Nissan Australia cuts white-collar jobs

BY TERRY MARTIN | 9th Apr 2009


NISSAN Australia’s general manager of marketing Ross Booth is one of a number of managerial staff made redundant in recent weeks at the prominent Japanese marque.

Corporate communications manager Jeff Fisher has confirmed to GoAuto that Mr Booth was one of two members of Nissan Australia’s management operating committee to leave – the other was company secretary and legal counsel Colin Buckley – and that an unspecified number of other white-collar positions had been cut.

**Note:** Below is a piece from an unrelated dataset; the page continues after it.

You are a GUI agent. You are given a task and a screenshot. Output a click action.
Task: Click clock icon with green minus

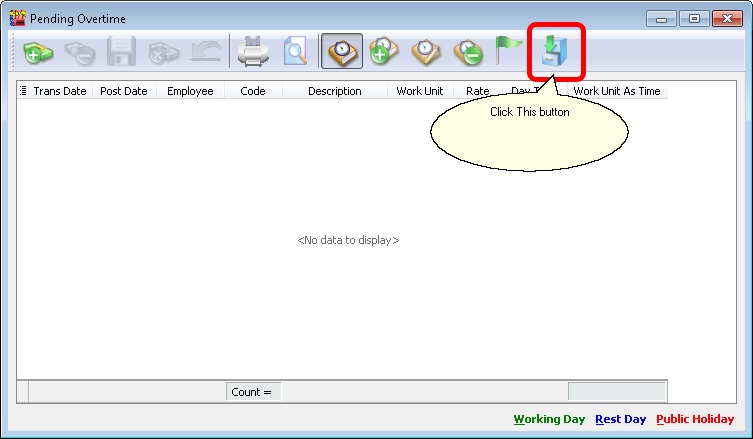pyautogui.click(x=468, y=51)
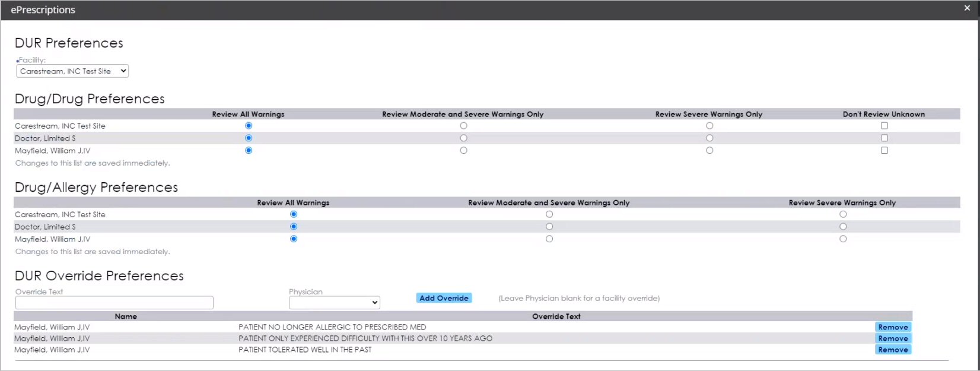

GoAuto sources have indicated that this amounts to 20 per cent of staff at Nissan Australia’s head office in Dandenong, Victoria. Mr Fisher said he was unable to calculate a percentage, but said the actual number of job cuts was “less than 20”.

Nissan Australia’s general manager of sales and network development Stephen Collins has added marketing to his portfolio, while Mr Buckley’s responsibilities have been absorbed within the management operating committee.

“He (Mr Booth) departed the company along with a number of other people,” Mr Fisher told GoAuto, adding that Nissan staff repatriated from head office in Japan and elsewhere had assumed some of the other roles.

“We are undergoing a period of renewal and looking at what our resources and personnel skill sets are to face up to what we believe is a changing market.

“So we have new people starting here in different roles, and with different tasks that are different to some of the roles and responsibilities that were the expectations of the people who are departing.

“We’ve made some structural changes within departments here, put people on to different jobs, moved people into other areas and into areas where we think there is a developing need. So some people are being chartered with new responsibilities and expectations.”As an example, Mr Fisher said one staff member moved from aftersales parts into a financial management area.

He also emphasised that Nissan Australia was not “restructuring” but “reassessing priorities” in response to the current economic conditions.

“I wouldn’t count it as a ‘restructuring’. This goes on all the time. We’re in the middle of a global financial situation which probably fashions the term ‘restructuring’ for a lot of organisations. But we don’t see it as that,” he said.

“We see it as a consistent process of reassessing priorities and applying the resources that we have – or finding new ones to get us shaped up properly for the future. That includes the market scenario as it plays out at the moment, but also looking for growth in the longer-term.

“Around the world, Nissan is looking at readdressing market situations and, yes, we’re impacted here in this country. But, as you know, the United States and Europe are much more acute in terms of the challenges that they face, and these sorts of things are happening (there) on a much larger scale and very, very frequently.”The white-collar redundancies at Nissan Australia have occurred around four weeks after the company announced it would cut 57 jobs at its casting plant in Dandenong south, following production cuts and reduced demand from Nissan Motor Co and third parties.